About

North Star Midwifery believes that birth works best when it is interfered with the least. As a Twin Cities Homebirth Midwife, we  practice evidence-based care and enable you to birth your baby however you wish. With  well–trained, experienced, compassionate midwives supporting you, you know you are getting the best in physiologic care for you and your baby!

North Star believes that every person in labor has different needs. If that means you need to labor alone in a dark room, great! If you need a more hands-on approach, with support through every contraction, we do that too. We meet you wherever you are in your journey to becoming parents, whether it is your first baby or your 7th!

I have had three births with North Star Midwifery, and though they all have been different, I have wonderful memories from them all, thanks in large part to my midwife.

About Aly:

Aly Folin, CPM, LM

I founded North Star Midwifery in 2005 after finishing school in 2004 at the Seattle Midwifery School (now the department of Midwifery within Bastyr University).  I am a Certified Professional Midwife and a Licensed Midwife in MN and WI. Having been in practice for over 16 years, I can say that I have seen a lot. However, it is amazing how unique every each birth is, and I learn something from every family I work with!

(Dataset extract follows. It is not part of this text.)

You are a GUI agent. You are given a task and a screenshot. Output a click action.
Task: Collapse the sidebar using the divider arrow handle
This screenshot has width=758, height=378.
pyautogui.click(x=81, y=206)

The first time I heard the word “midwife,” I knew it was my calling. To me, being a midwife means holding the space and fiercely guarding the safety and experience of the birthing family. In my practice, the people giving birth are at the center of their care. Families feel empowered to make the choices that are right for them for their prenatal care, their births, and beyond. I have been serving families for long enough to help some welcome their new babies multiple times! This has allowed those relationships to deepen over time; I often feel like a part of the family!

I have two children who were both born at home in the water (in 2007 and 2010), and giving birth myself, after I was already a midwife, deepened my understanding of the process and the transformational power of birth. As a midwife, I am actively involved in supporting the art of midwifery. Since 2007, I have actively served on the Advisory Council on Licensed Traditional Midwifery to the Board of Medical Practice. I am also a former board member of our state professional organization, the Minnesota Council of Certified Professional Midwives (MCCPM).

Recently I have been honored to be named one of Blooma’s Care Providers of Distinction both in 2014 and 2015. I also was a nominee for the Twin Cities Birth and Baby Expo Best of the Twin Cities Awards in 2015. It is a privilege to serve this community and it is an honor to be recognized for doing the work I love!

Twin Cities Homebirth Midwife Aly Folin
My Family!

About Kelsi:

Kelsi Hines, CPM, LM

I’m Kelsi. I am a Certified Professional Midwife (CPM) licensed in both Minnesota and Wisconsin. I have worked as a community midwife since 2018, supporting families both at home and in the birth center setting.

I was trained within the traditional apprenticeship model of midwifery, where I had the opportunity to learn from some of the most skilled and loving midwives around the world. My clinical midwifery training includes a 3-year midwifery apprenticeship doing rural homebirth in Western Wisconsin and a 12-month global midwifery training program at 3 birth centers in an international context. I completed 3 years of coursework in Holistic Midwifery, as well as years of guided self-study.

My journey into birth work started as a Sociology undergraduate at University of Wisconsin – Madison. There, I studied global maternal health using a social justice lens and focused my work on the inherent differences in outcomes for people birthing in high-resource versus low-resource settings. I spent time learning about the maternal health system for birthing families in Kenya and came home to witness my sisters navigate birth here in the U.S.  At that time I imagined working to improve health outcomes for pregnant people through policy work. However, that quickly changed in 2010 when I became a Doula and started attending births with families in Washington, D.C. I fell in love and ultimately went on to train as a community midwife to learn how to use my hands, knowledge and intuition to determine when it is safe to birth at home and when higher levels of intervention are truly needed.

Throughout my time as a midwife, I’ve had the honor of supporting hundreds of families from a variety of backgrounds as well as across multiple continents and communities, and have been taught so much by each one. For me, it is not necessarily about where you give birth, but how you feel during and afterwards.